** Opening ENTRIES PROVIDED block **

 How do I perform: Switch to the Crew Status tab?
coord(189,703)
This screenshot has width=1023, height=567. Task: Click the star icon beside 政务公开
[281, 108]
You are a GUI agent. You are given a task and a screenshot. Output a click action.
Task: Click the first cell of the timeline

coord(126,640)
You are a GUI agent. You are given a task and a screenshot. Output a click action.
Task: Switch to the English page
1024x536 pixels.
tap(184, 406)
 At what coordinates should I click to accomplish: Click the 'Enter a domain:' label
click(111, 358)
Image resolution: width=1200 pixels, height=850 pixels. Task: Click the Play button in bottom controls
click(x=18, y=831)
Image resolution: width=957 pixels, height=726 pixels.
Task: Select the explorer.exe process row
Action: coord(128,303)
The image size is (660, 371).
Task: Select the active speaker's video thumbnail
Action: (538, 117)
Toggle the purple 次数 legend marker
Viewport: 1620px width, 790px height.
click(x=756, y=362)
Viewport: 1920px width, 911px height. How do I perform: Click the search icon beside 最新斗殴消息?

** Closing ENTRIES PROVIDED block **

» EXERCISE
Starting at the top of the records, copy every line exactly.

» SOLVED EXERCISE
 How do I perform: Switch to the Crew Status tab?
coord(189,703)
This screenshot has width=1023, height=567. Task: Click the star icon beside 政务公开
[281, 108]
You are a GUI agent. You are given a task and a screenshot. Output a click action.
Task: Click the first cell of the timeline

coord(126,640)
You are a GUI agent. You are given a task and a screenshot. Output a click action.
Task: Switch to the English page
1024x536 pixels.
tap(184, 406)
 At what coordinates should I click to accomplish: Click the 'Enter a domain:' label
click(111, 358)
Image resolution: width=1200 pixels, height=850 pixels. Task: Click the Play button in bottom controls
click(x=18, y=831)
Image resolution: width=957 pixels, height=726 pixels.
Task: Select the explorer.exe process row
Action: coord(128,303)
The image size is (660, 371).
Task: Select the active speaker's video thumbnail
Action: (538, 117)
Toggle the purple 次数 legend marker
Viewport: 1620px width, 790px height.
click(x=756, y=362)
Viewport: 1920px width, 911px height. How do I perform: Click the search icon beside 最新斗殴消息?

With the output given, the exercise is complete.